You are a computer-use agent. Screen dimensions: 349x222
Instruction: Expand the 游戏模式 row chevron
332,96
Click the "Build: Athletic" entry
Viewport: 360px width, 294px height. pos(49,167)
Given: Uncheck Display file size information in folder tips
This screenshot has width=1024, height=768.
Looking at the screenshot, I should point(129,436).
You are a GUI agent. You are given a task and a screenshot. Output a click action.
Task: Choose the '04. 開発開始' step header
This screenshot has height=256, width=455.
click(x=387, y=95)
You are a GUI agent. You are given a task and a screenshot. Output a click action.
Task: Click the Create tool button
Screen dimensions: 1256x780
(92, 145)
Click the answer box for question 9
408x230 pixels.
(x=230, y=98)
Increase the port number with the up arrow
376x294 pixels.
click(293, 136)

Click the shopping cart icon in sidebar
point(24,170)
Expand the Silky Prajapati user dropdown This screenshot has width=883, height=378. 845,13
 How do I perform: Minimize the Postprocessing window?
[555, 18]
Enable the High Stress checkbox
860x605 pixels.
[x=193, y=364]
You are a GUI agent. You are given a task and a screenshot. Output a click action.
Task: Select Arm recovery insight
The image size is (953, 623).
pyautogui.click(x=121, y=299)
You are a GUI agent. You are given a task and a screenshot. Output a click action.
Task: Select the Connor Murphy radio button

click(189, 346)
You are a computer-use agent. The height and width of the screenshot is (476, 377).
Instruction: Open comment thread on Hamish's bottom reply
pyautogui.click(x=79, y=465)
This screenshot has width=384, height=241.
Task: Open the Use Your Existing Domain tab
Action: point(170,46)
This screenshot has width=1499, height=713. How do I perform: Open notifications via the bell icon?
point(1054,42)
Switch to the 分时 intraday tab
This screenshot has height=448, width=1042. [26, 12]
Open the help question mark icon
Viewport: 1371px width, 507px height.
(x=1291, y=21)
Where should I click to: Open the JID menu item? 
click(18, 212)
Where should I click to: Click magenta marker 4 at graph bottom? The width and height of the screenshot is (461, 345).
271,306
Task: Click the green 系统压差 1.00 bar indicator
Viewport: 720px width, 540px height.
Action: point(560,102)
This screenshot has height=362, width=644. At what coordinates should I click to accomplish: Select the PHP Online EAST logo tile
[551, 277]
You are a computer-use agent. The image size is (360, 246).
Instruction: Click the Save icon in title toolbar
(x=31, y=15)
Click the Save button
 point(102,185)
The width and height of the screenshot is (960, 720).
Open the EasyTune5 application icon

....

Task statement: Reproduce the entire listing above word for word, from the first line through the last.

Written solution:
You are a computer-use agent. Screen dimensions: 349x222
Instruction: Expand the 游戏模式 row chevron
332,96
Click the "Build: Athletic" entry
Viewport: 360px width, 294px height. pos(49,167)
Given: Uncheck Display file size information in folder tips
This screenshot has width=1024, height=768.
Looking at the screenshot, I should point(129,436).
You are a GUI agent. You are given a task and a screenshot. Output a click action.
Task: Choose the '04. 開発開始' step header
This screenshot has height=256, width=455.
click(x=387, y=95)
You are a GUI agent. You are given a task and a screenshot. Output a click action.
Task: Click the Create tool button
Screen dimensions: 1256x780
(92, 145)
Click the answer box for question 9
408x230 pixels.
(x=230, y=98)
Increase the port number with the up arrow
376x294 pixels.
click(293, 136)

Click the shopping cart icon in sidebar
point(24,170)
Expand the Silky Prajapati user dropdown This screenshot has width=883, height=378. 845,13
 How do I perform: Minimize the Postprocessing window?
[555, 18]
Enable the High Stress checkbox
860x605 pixels.
[x=193, y=364]
You are a GUI agent. You are given a task and a screenshot. Output a click action.
Task: Select Arm recovery insight
The image size is (953, 623).
pyautogui.click(x=121, y=299)
You are a GUI agent. You are given a task and a screenshot. Output a click action.
Task: Select the Connor Murphy radio button

click(189, 346)
You are a computer-use agent. The height and width of the screenshot is (476, 377).
Instruction: Open comment thread on Hamish's bottom reply
pyautogui.click(x=79, y=465)
This screenshot has width=384, height=241.
Task: Open the Use Your Existing Domain tab
Action: point(170,46)
This screenshot has width=1499, height=713. How do I perform: Open notifications via the bell icon?
point(1054,42)
Switch to the 分时 intraday tab
This screenshot has height=448, width=1042. [26, 12]
Open the help question mark icon
Viewport: 1371px width, 507px height.
(x=1291, y=21)
Where should I click to: Open the JID menu item? 
click(18, 212)
Where should I click to: Click magenta marker 4 at graph bottom? The width and height of the screenshot is (461, 345).
271,306
Task: Click the green 系统压差 1.00 bar indicator
Viewport: 720px width, 540px height.
Action: point(560,102)
This screenshot has height=362, width=644. At what coordinates should I click to accomplish: Select the PHP Online EAST logo tile
[551, 277]
You are a computer-use agent. The image size is (360, 246).
Instruction: Click the Save icon in title toolbar
(x=31, y=15)
Click the Save button
 point(102,185)
The width and height of the screenshot is (960, 720).
Open the EasyTune5 application icon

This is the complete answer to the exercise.